» **BUT DE L'EXERCICE**
Poursuivez le texte sur le mariage et la chasteté des femmes à partir de l'endroit où il s'arrête.

----- TEXTE EXTRAIT -----

Et que sur le different advenu à Cateloigne, entre une femme, se plaignant des efforts trop assiduelz de son mary (Non tant à mon advis qu'elle en fust incommodee, car je ne crois les miracles qu'en foy, comme pour retrancher soubs ce pretexte, et brider en ce mesme, qui est l'action fondamentale du mariage, l'authorité des maris envers leurs femmes : Et pour montrer que leurs hergnes, et leur malignité passent outre la couche nuptiale, et foulent aux pieds les graces et douceurs mesmes de Venus) à laquelle plainte, le mary respondoit, homme vrayement brutal et desnaturé, qu'aux jours mesme de jeusne il ne s'en sçauroit passer à moins de dix : Intervint ce notable arrest de la Royne d'Aragon : par lequel, apres meure deliberation de conseil, cette bonne Royne, pour donner reigle et exemple à tout temps, de la moderation et modestie requise en un juste mariage : ordonna pour bornes legitimes et necessaires, le nombre de six par jour : Relaschant et quitant beaucoup du besoing et desir de son sexe, pour establir, disoit elle, une forme aysee, et par consequent permanante et immuable. En quoy s'escrient les docteurs, quel doit estre l'appetit et la concupiscence feminine, puisque leur raison, leur reformation, et leur vertu, se taille à ce prix ? considerans le divers jugement de nos appetits : Car Solon patron de l'eschole legiste ne taxe qu'à trois fois par mois, pour ne faillir point, cette hantise conjugale. Apres avoir creu (dis-je) et presché cela, nous sommes allez, leur donner la continence peculierement en partage : et sur peines dernieres et extremes.

Il n'est passion plus pressante, que cette cy, à laquelle nous voulons qu'elles resistent seules : Non simplement, comme à un vice de sa mesure : mais comme à l'abomination et execration, plus qu'à l'irreligion et au parricide : et nous nous y rendons ce pendant sans coulpe et reproche. Ceux mesme d'entre nous, qui ont essayé d'en venir à bout, ont assez avoué, quelle difficulté, ou plustost impossibilité il y avoit, usant de remedes materiels, à mater, affoiblir et refroidir le corps. Nous au contraire, les voulons saines, vigoreuses, en bon point, bien nourries, et chastes ensemble : c'est à dire, et chaudes et froides. Car le mariage, que nous disons avoir charge de les empescher de bruler, leur aporte peu de refraichissement, selon nos moeurs. Si elles en prennent un, à qui la vigueur de l'aage boult encores, il fera gloire de l'espandre ailleurs :

Sit tandem pudor, aut eamus in jus,
Multis mentula millibus redempta,
Non est hæc tua, Basse, vendidisti
.

----- EXTRAIT DE DONNÉES -----

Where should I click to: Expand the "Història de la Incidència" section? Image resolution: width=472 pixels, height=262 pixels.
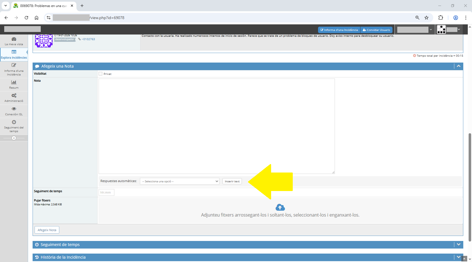click(x=459, y=257)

-----

» **RÉSULTAT OBTENU**
Le Philosophe Polemon fut justement appellé en justice par sa femme, de ce qu'il alloit semant en un champ sterile le fruict deu au champ genital. Si c'est de ces autres cassez, les voyla en plein mariage, de pire condition que vierges et vefves. Nous les tenons pour bien fournies, par ce qu'elles ont un homme aupres : Comme les Romains tindrent pour viollee Clodia Læta, Vestale, que Caligula avoit approchée, encore qu'il fust averé, qu'il ne l'avoit qu'approchee : Mais au rebours ; on recharge par là, leur necessité : d'autant que l'attouchement et la compagnie de quelque masle que ce soit, esveille leur chaleur, qui demeureroit plus quiete en la solitude. Et à cette fin, comme il est vray-semblable, de rendre par cette circonstance et consideration, leur chasteté plus meritoire : Boleslaus et Kinge sa femme, Roys de Poulongne, la voüerent d'un commun accord, couchez ensemble, le jour mesme de leurs nopces : et la maintindrent à la barbe des commoditez maritales.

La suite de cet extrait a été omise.